Locals in Japan's "Snow Country" see Niigata Prefecture as their natural food refrigerator. The snow in the region gives their vegetables a sweeter flavor while extending their shelf life.
Highly remote and inaccessible, the residents find it difficult to travel to town to buy supplies for the harsh winter - especially good food. Nevertheless, since the 8th century, the people have adapted to the climate and turned their situation into an advantage by having their food buried on the ground.
According to Munchies, the food are dug and hid in snow houses called yukimuro and used preservation methods like koji rice "to give the dishes of the region a unique profile, even by Japanese standards." Local produce like carrots, radish, apples and even chili peppers are packed in plastics or crates and kept under the sleet of ice until spring. Farmers even have their fruits and vegetables stay underground until harvest time.
The food are buried at 0c and has high humidity concentration that alters the amino acids of the produce. Therefore, it resulted in a sweeter taste and aroma which most in the country children loved.
What used to be an essential lifestyle for people inhabiting the area, now turns to be a much-loved produce that Japanese restaurants and travelers themselves would want to have. Since Niigata Prefecture's fruits and vegetables supply are limited, most people preorder their foodstuffs beforehand.
Perhaps among the most popular food business in Niigata is Kanzuri which produces fermented red pepper-and-citrus paste, the most famous snow food in Japan. It's being preserved differently than other vegetables because farmers have to pickle the chilies with salt first before flinging it to the snow.
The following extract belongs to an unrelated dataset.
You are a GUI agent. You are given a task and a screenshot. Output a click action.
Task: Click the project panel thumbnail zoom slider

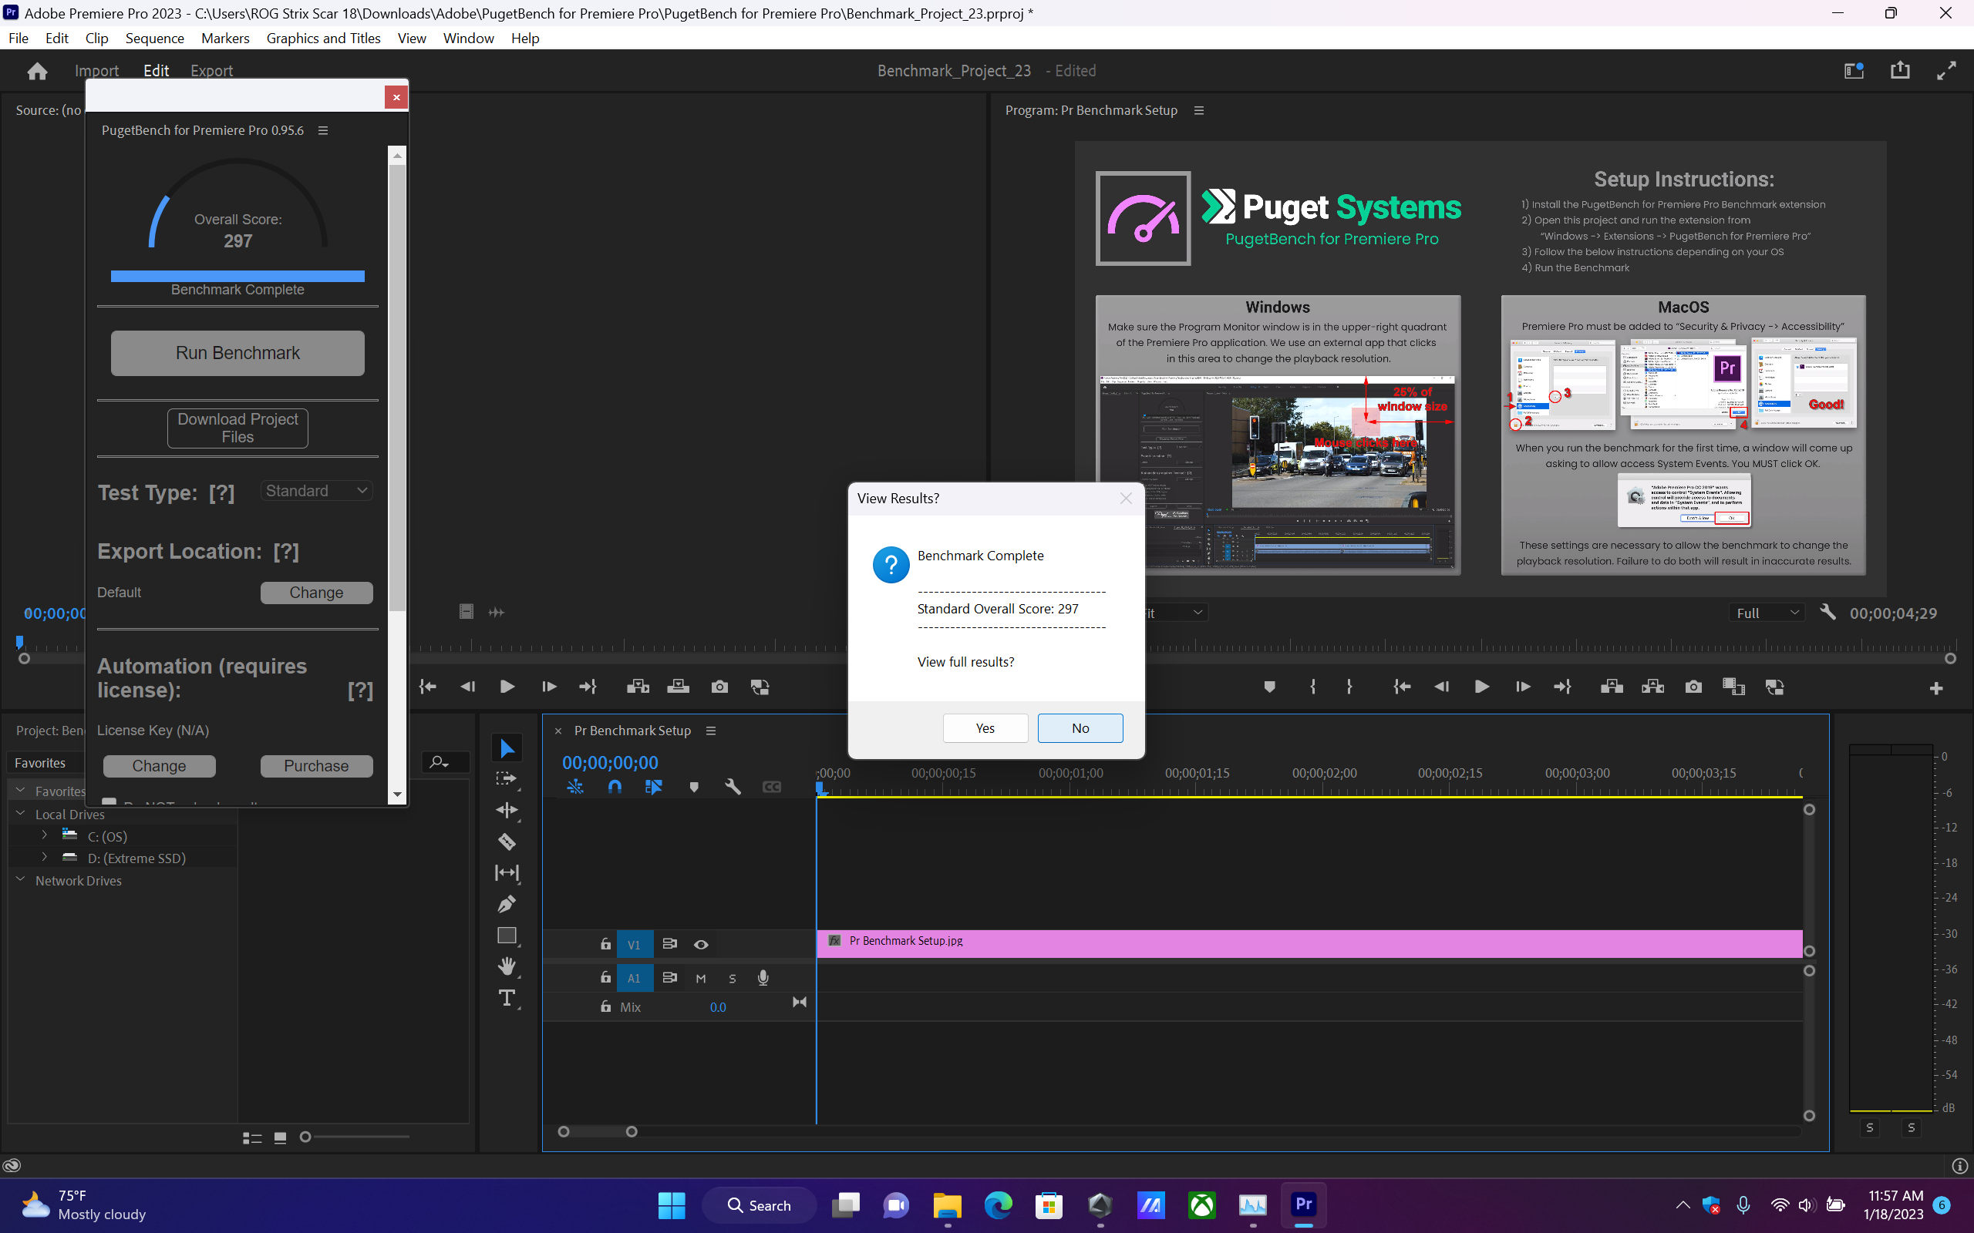coord(306,1137)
They are left on the sleets three to four days just enough to remove the bitterness and hotness of the pepper.
Though many people have wanted a piece of the region's products, not many tourists or younger citizens have known about the prefecture's unique snow refrigerator. Kuniaki Tojo, the third-generation owner of Kanzuri, told BBC News, "The ingredients we produce here are some of the most natural in Japan. Foreigners don't know much about Niigata, so they end up traveling to more famous locations like Kyoto. But to experience real Japanese food culture, I think Niigata is unique. It's still a secret part of Japan."